Par Guillaume Lévesque
En 1986, à l’occasion du sixième congrès du parti communiste vietnamien, est établie une réforme économique appelé Doi Moi. Celle-ci vise à permettre et même promouvoir l’économie de marché au Vietnam(1). Cette réforme fut établie suite aux mauvaises conditions économiques dans lesquelles le pays fut plongé durant la période suivant l’unification (1975-1979)(3). Aujourd’hui, malgré les changements concernant la doctrine économique, le pays reste dirigé par un gouvernement communiste à parti unique. Cependant, quels sont les changements socio-économiques produits dans la société vietnamienne depuis l’introduction de la politique du Doi Moi ?

Consignes –
A. Répondez aux questions suivantes à partir de l'extrait sur le Doi Moi.
(i) Lors de quel événement la réforme Doi Moi est-elle établie ?
(ii) Quelle période de mauvaises conditions économiques a précédé cette réforme ?
(iii) Par quel type de gouvernement le pays est-il dirigé aujourd'hui ?
B. Restituez fidèlement le passage de l'extrait sur le Doi Moi qui commence par « Par Guillaume Lévesque » et se termine par « du Doi Moi ? ».

Données fournies –
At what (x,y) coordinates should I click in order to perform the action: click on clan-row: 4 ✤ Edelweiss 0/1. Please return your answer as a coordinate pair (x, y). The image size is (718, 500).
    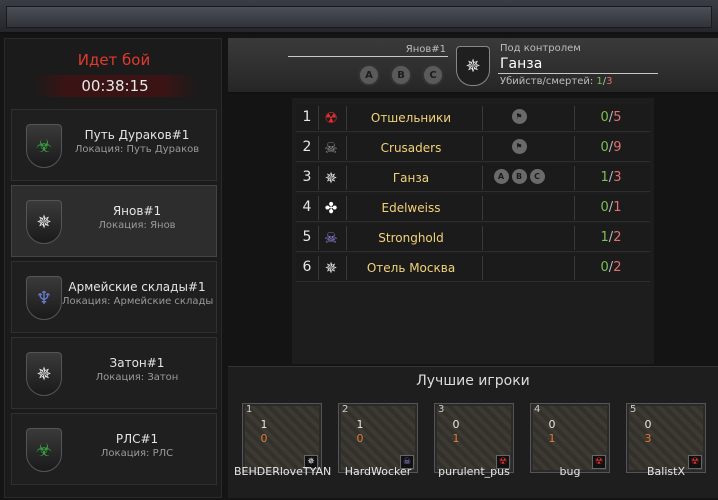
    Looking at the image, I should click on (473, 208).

...

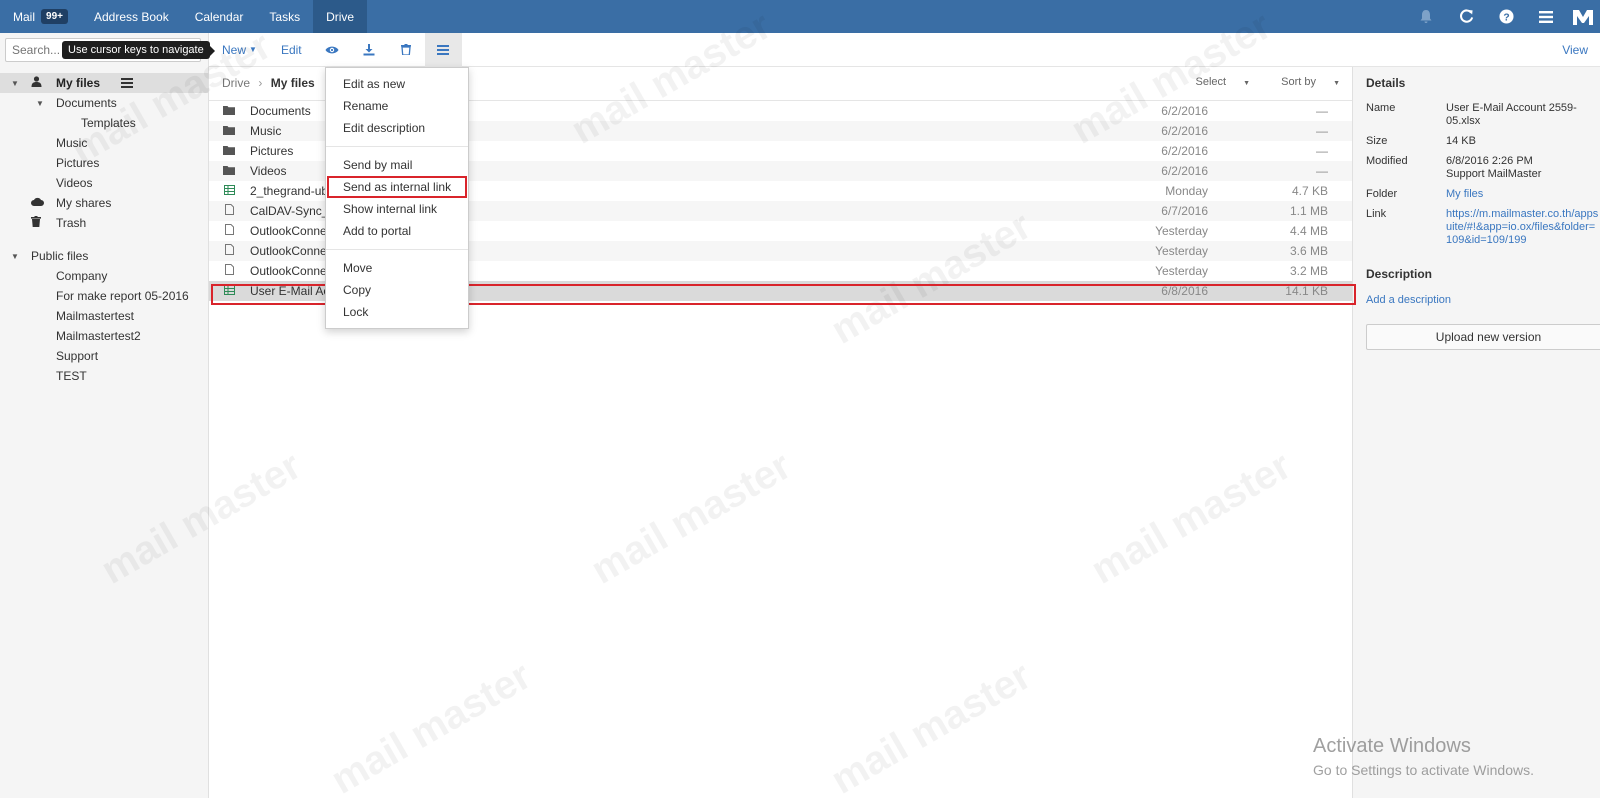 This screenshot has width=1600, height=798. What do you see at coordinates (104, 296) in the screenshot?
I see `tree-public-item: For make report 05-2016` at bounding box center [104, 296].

Réponses –
A.
(i) Elle est établie en 1986, à l'occasion du sixième congrès du parti communiste vietnamien.
(ii) C'est la période suivant l'unification, de 1975 à 1979.
(iii) Le pays est dirigé par un gouvernement communiste à parti unique.

B.
Par Guillaume Lévesque
En 1986, à l’occasion du sixième congrès du parti communiste vietnamien, est établie une réforme économique appelé Doi Moi. Celle-ci vise à permettre et même promouvoir l’économie de marché au Vietnam(1). Cette réforme fut établie suite aux mauvaises conditions économiques dans lesquelles le pays fut plongé durant la période suivant l’unification (1975-1979)(3). Aujourd’hui, malgré les changements concernant la doctrine économique, le pays reste dirigé par un gouvernement communiste à parti unique. Cependant, quels sont les changements socio-économiques produits dans la société vietnamienne depuis l’introduction de la politique du Doi Moi ?